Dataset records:
----------

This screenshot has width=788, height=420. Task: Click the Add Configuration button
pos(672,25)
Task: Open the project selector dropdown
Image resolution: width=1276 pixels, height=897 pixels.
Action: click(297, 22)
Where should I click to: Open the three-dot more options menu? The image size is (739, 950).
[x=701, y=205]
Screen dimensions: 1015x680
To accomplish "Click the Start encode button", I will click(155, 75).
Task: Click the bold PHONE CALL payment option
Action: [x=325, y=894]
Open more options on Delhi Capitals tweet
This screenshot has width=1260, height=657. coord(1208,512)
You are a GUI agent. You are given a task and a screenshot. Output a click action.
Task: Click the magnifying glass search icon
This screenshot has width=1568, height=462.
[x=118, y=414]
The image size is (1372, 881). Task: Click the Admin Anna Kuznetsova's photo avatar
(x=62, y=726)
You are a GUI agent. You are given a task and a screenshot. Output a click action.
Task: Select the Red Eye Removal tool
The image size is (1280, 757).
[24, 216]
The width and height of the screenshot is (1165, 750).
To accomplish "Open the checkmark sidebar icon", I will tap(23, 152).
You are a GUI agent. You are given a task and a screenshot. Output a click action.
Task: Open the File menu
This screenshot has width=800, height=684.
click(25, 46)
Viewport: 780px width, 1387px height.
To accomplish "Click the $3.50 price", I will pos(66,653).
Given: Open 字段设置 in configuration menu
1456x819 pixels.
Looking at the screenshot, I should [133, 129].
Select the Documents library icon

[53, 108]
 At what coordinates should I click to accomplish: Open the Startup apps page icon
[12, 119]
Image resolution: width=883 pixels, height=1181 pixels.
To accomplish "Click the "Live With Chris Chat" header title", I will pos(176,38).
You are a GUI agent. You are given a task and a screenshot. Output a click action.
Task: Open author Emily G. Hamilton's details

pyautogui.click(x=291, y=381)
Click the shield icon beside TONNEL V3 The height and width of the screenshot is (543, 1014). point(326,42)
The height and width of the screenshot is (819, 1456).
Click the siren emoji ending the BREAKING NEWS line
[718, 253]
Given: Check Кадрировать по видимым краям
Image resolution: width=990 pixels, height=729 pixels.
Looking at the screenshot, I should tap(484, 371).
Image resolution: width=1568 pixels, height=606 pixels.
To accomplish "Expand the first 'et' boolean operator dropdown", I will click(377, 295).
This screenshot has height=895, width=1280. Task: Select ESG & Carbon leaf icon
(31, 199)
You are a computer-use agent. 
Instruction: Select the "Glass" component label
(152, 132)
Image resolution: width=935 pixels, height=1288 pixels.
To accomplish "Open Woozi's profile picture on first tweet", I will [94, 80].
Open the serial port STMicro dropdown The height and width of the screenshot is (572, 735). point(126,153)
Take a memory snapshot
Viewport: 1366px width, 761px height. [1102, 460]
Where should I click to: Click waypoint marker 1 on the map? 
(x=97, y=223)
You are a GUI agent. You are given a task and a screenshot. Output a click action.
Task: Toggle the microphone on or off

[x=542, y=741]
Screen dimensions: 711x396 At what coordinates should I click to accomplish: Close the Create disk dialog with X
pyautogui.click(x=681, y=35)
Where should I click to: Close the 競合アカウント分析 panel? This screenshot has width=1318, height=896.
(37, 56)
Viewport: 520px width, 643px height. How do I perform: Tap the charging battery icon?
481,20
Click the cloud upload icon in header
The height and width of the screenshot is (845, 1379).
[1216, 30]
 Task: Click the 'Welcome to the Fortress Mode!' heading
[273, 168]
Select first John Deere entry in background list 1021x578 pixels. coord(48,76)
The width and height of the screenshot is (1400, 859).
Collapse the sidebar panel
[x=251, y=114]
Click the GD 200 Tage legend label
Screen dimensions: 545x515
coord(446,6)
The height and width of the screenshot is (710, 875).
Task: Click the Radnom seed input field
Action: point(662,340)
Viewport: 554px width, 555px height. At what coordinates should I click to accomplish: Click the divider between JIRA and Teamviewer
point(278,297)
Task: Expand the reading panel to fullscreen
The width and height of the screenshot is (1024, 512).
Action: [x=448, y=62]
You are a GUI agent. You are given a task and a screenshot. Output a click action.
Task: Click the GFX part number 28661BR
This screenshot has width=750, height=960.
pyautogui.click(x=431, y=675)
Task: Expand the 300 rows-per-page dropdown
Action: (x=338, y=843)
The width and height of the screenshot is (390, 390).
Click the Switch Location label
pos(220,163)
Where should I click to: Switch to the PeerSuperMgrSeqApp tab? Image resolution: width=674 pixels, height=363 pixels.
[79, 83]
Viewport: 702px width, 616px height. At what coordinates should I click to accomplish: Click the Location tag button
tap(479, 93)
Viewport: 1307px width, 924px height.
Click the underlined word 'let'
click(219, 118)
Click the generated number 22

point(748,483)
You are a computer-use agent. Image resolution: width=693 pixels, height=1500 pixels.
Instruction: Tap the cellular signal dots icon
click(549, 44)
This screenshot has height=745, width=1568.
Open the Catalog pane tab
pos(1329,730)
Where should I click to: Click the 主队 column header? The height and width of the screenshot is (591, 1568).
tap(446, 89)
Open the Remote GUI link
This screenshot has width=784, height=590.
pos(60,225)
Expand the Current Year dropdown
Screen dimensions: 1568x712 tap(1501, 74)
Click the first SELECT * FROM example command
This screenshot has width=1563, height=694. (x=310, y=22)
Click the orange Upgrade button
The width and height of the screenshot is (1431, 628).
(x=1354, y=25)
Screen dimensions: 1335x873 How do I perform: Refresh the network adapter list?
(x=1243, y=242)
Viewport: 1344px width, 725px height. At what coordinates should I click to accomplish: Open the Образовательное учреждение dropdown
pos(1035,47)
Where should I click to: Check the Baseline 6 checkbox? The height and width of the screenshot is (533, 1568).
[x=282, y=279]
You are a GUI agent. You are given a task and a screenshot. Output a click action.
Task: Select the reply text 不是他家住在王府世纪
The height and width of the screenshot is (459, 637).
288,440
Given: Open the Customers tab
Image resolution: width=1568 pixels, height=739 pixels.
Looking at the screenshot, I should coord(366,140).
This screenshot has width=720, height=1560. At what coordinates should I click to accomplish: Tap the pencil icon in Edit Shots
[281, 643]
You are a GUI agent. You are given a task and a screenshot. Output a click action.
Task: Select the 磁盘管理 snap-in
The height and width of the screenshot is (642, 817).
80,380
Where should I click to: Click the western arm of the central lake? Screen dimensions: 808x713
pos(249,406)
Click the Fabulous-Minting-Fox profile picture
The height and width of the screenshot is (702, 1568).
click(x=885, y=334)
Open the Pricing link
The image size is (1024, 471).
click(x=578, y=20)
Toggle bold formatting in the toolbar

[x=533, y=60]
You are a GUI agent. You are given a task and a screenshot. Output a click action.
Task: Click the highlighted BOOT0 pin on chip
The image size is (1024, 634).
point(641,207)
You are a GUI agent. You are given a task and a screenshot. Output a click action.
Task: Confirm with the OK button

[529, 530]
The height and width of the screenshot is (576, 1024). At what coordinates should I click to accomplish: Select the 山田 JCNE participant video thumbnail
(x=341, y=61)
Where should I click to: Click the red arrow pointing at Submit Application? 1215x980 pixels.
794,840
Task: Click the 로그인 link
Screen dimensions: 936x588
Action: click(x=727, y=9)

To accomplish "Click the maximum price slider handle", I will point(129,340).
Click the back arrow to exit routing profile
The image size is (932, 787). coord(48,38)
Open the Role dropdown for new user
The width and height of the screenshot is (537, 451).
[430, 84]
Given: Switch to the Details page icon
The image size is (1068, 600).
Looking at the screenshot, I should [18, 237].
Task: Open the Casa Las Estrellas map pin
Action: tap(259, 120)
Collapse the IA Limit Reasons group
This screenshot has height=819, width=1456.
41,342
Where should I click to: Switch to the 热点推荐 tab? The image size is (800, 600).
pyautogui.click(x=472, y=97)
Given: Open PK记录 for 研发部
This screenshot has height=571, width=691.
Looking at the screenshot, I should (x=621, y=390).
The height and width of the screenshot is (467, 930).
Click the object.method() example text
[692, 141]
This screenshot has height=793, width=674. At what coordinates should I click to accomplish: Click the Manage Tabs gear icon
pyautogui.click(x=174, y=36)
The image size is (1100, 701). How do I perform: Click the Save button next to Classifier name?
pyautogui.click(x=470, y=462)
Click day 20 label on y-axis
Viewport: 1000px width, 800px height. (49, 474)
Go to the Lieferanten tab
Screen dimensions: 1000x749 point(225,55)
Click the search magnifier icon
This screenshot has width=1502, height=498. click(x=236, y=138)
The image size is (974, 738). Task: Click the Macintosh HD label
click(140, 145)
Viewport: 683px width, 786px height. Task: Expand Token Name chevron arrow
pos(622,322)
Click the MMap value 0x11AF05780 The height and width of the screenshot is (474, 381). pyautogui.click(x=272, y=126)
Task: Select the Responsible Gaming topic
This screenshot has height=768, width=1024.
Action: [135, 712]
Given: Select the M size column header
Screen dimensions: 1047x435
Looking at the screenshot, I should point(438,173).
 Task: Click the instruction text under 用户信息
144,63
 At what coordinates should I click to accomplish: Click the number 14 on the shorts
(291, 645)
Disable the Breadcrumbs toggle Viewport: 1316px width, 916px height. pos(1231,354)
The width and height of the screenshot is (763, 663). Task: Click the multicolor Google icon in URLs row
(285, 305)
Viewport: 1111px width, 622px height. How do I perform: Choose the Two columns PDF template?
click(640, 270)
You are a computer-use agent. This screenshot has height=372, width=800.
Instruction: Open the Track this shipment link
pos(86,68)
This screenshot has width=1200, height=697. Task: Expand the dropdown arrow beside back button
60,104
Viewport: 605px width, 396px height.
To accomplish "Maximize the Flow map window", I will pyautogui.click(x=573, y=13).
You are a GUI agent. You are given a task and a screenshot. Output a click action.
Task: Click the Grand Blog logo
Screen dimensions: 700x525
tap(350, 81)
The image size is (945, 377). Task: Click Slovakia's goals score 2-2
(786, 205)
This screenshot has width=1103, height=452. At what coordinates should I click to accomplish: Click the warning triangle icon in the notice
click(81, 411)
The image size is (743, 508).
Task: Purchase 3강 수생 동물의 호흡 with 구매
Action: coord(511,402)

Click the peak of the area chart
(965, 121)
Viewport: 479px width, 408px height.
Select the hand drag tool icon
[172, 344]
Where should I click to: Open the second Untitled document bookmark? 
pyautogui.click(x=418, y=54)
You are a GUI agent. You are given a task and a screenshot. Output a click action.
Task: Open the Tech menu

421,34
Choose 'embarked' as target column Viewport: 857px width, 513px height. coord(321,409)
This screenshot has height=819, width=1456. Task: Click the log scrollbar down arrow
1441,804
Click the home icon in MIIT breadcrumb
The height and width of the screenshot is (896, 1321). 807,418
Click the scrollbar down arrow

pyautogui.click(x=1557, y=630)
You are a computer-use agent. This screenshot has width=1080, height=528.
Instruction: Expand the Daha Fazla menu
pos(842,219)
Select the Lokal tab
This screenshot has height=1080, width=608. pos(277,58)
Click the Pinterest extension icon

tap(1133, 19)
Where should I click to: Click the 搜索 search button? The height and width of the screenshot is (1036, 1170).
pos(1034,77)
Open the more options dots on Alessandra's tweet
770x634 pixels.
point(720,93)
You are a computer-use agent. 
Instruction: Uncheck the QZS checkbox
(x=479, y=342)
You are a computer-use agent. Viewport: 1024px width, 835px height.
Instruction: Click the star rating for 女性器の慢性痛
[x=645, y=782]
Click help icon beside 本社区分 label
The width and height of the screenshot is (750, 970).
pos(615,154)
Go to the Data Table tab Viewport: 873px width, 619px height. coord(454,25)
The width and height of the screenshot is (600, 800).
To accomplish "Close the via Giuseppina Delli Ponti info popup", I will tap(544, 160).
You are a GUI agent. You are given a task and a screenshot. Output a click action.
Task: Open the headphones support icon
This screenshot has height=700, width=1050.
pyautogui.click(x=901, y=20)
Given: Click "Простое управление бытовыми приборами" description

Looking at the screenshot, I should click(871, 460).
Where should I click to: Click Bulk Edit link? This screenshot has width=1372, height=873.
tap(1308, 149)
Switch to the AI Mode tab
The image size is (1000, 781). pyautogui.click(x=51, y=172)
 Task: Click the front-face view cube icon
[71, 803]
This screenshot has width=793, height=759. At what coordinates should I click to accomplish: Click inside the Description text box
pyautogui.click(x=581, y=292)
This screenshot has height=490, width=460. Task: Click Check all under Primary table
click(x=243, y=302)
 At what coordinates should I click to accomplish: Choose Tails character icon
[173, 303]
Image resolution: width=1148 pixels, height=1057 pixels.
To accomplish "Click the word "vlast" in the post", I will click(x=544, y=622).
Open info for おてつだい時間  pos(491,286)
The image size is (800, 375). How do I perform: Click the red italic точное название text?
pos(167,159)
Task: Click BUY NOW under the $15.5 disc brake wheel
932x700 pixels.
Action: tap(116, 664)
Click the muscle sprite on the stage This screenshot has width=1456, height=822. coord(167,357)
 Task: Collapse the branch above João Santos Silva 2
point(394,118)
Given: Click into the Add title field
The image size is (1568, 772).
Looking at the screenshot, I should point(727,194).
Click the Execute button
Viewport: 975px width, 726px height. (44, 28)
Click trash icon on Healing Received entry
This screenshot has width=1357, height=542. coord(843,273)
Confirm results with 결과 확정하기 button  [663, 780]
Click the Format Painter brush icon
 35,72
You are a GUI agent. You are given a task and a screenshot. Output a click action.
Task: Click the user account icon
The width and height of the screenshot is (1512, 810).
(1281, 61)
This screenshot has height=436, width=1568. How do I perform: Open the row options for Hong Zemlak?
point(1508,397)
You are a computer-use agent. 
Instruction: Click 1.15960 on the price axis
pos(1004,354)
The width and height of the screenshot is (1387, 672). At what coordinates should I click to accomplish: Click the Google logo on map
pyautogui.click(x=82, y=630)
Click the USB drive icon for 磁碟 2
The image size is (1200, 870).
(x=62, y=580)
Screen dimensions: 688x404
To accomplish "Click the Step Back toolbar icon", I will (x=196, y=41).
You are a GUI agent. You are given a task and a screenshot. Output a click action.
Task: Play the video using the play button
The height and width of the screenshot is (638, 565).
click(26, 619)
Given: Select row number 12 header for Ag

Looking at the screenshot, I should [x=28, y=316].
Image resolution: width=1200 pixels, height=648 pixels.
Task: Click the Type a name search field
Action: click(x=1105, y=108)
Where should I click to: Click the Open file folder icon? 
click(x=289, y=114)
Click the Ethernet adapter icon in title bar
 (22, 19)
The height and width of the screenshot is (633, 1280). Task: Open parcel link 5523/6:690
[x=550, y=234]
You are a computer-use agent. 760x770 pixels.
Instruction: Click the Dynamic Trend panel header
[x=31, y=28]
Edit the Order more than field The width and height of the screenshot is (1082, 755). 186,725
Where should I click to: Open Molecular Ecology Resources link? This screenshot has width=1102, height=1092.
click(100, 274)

----------

- Assignment -
If a line above includes the word "info", count it; then give the final number by itself.

- Solution below -
2